Pluto And Charon: 99.5% of The Way There


A guest post by Joseph Friedlander

The New Horizons Probe is rapidly approaching the Pluto/Charon system.

Credit: NASA/Johns Hopkins University Applied Physics Laboratory/Southwest Research Institute
Notice that this is a double world system, orbiting an exposed barycenter.  

 The fainter one is Charon, the brighter more massive one Pluto.
 The two are tidally locked,  with a period of 6 days, 9 hours and 17.6 minutes.

 Those are not just little rocks, either.
(No actual menace to the North American Continent should be inferred from this picture 🙂 )

Credit: NASA/Johns Hopkins University Applied Physics Laboratory/Southwest Research Institute
Because of density differences Charon weighs only 12% of what Pluto does. Charon would appear 7 times the diameter of Earth’s Moon from Pluto’s sky.  Pluto’s system is thought to be  made of less than half rock with water and other ices mixed in, including the very useful nitrogen and carbon ices.
A link explaining the concept of  the barycenter. 

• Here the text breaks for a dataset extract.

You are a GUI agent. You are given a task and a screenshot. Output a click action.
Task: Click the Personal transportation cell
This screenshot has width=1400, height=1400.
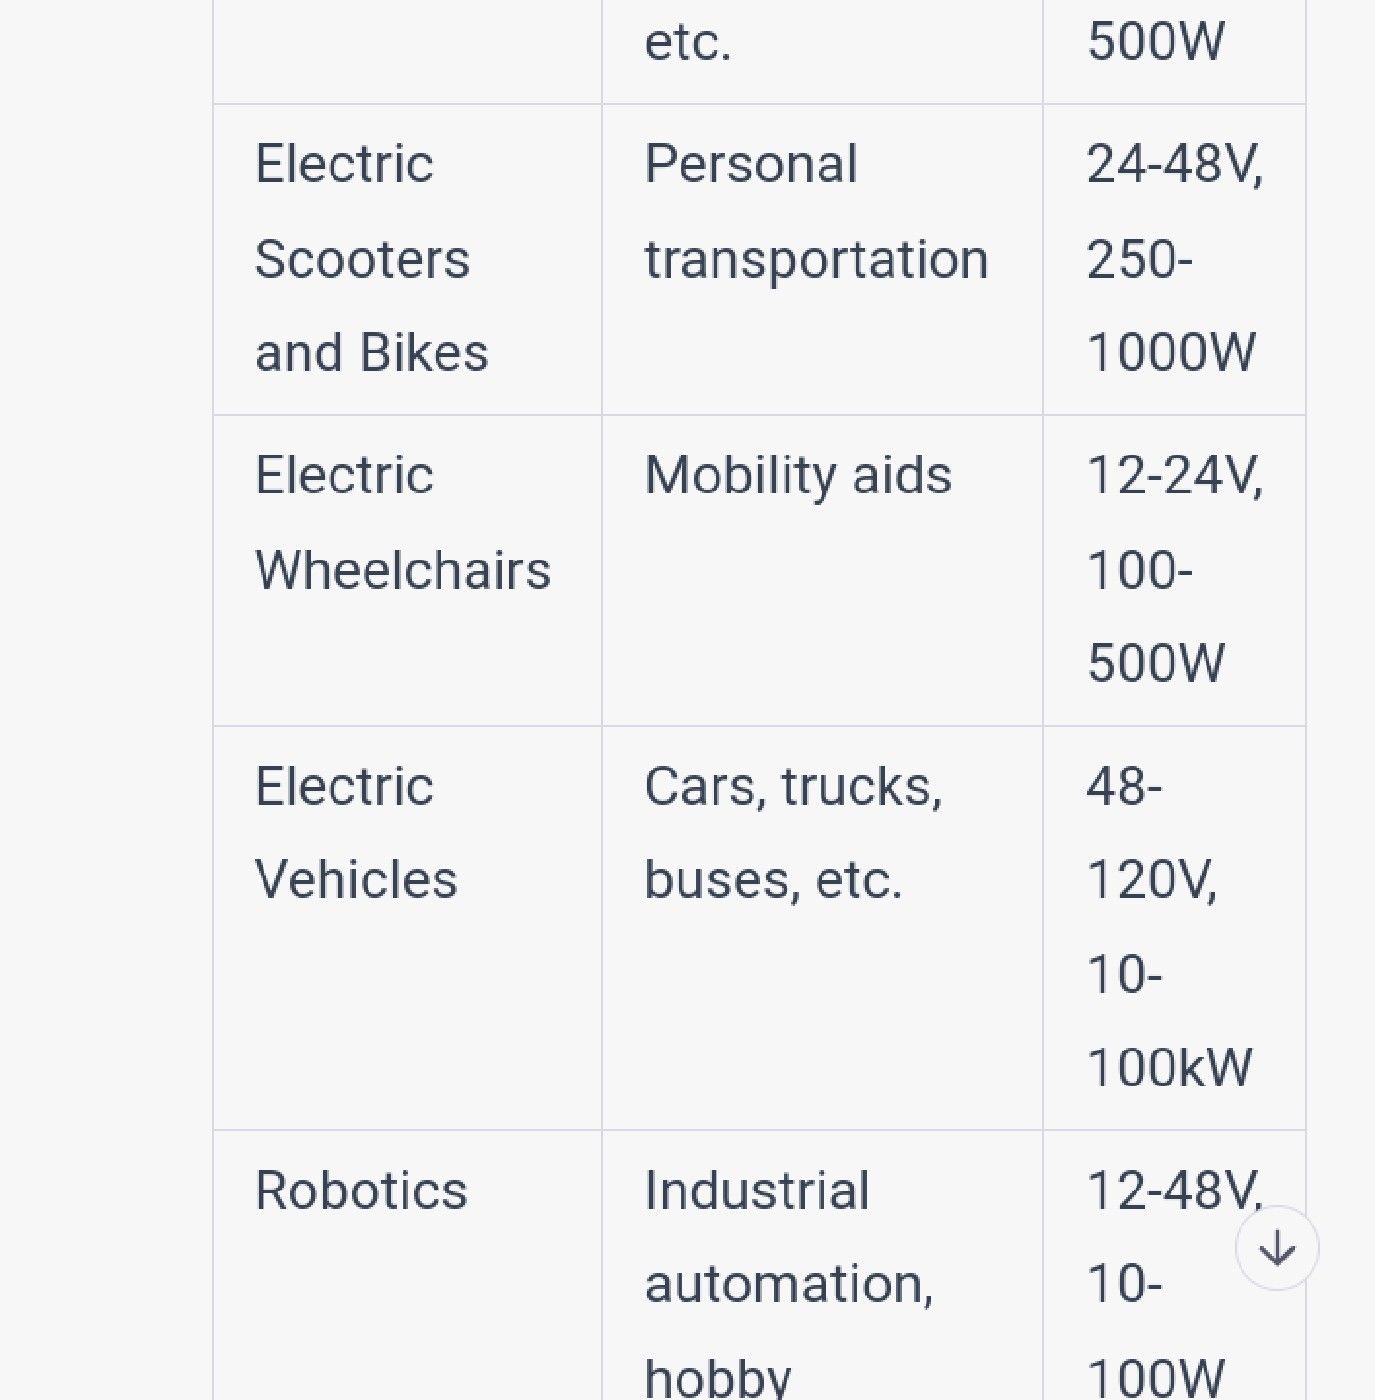pos(822,259)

http://www.brighthub.com/science/space/articles/117934.aspx

Here is something most familiar in binary asteroids– a space station in the exposed barycenter would literally (and accurately) perceive that the system was revolving around it.  One imagines that self-centered people who like to think the world (or better yet multiple worlds)  revolves around them might be drawn to that particular duty station.

The Moon and Earth’s center of gravity is within the Earth.
 The Solar System’s center of gravity is within the sun.

But Pluto and Charon have that exposed barycenter between them. Besides the obvious to a teenage mind Death Star like applications for battlestations that could rake (up to half) the surface of both worlds, there are also theoretical space station applications.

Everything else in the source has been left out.